Gordon Brown is demanding Parliament be recalled for an emergency budget. By October, he says, quoting a study he commissioned from the University of Loughborough, half the population could be living in fuel poverty. ‘Not enough thinking is being done about the major social crisis,’ he told Radio Four’s The World at One on Monday. The former Chancellor and Prime Minister does, of course, have every right to make what representations he wishes to the government, and no-one can call him a hypocrite for wanting the Chancellor and MPs to sacrifice their summer holidays for an emergency budget. His first holiday as PM, in 2007, famously lasted half a day before he found an excuse – a minor outbreak of foot and mouth – to return to Downing Street.
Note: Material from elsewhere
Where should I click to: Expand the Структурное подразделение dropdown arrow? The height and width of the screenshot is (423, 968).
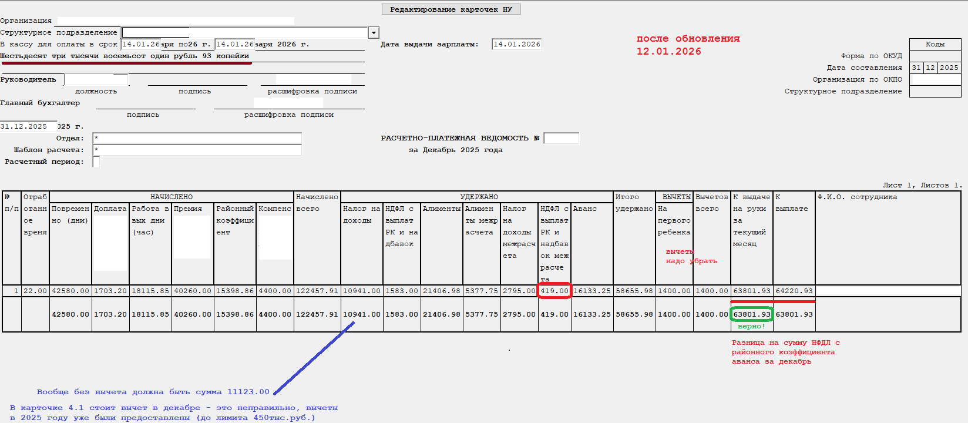[374, 33]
But it is worth recalling Brown’s own record in government, and how it feeds into the economic situation in which we find ourselves today. Brown was our longest-serving Chancellor of modern times, spending over 10 years at No. 11 between May 1997 and June 2007, and remained heavily involved in economic policy until he lost the 2010 general election.
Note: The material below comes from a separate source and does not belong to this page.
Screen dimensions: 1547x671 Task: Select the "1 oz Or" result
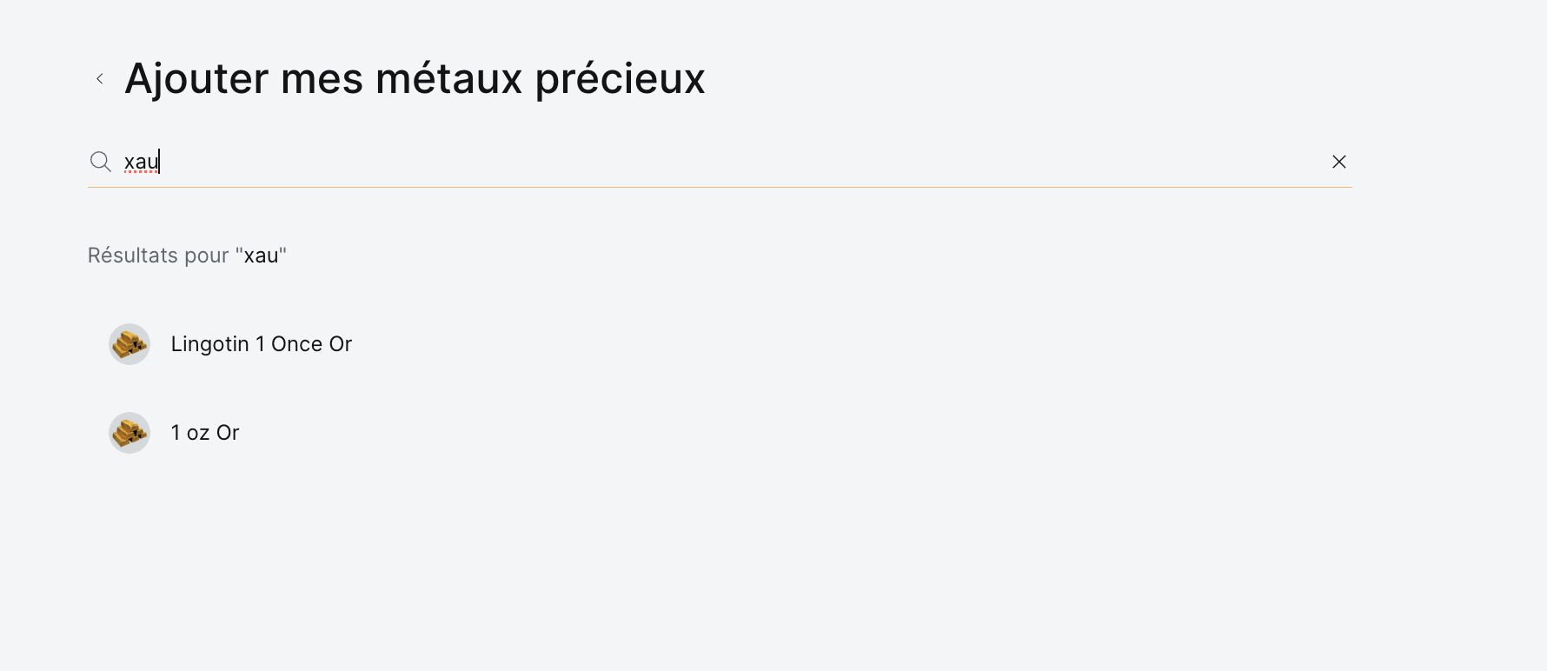205,433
First, the good bit. In his 10 years as chancellor Britain enjoyed the second fastest growth in GDP per capita of any G7 nation, and did not suffer a single quarter of negative growth – not even when the US briefly fell into recession after 9/11. That did change somewhat after he left No. 11 and took up residence next door. Indeed, Britain went on to suffer what was then the deepest recession since the 1930s. Brown and his ministers always refuted any suggestion that this was their fault (although they had gratefully accepted praise for the long period of unbroken growth); it was a worldwide recession, they argued, caused by a financial crisis which began in the US.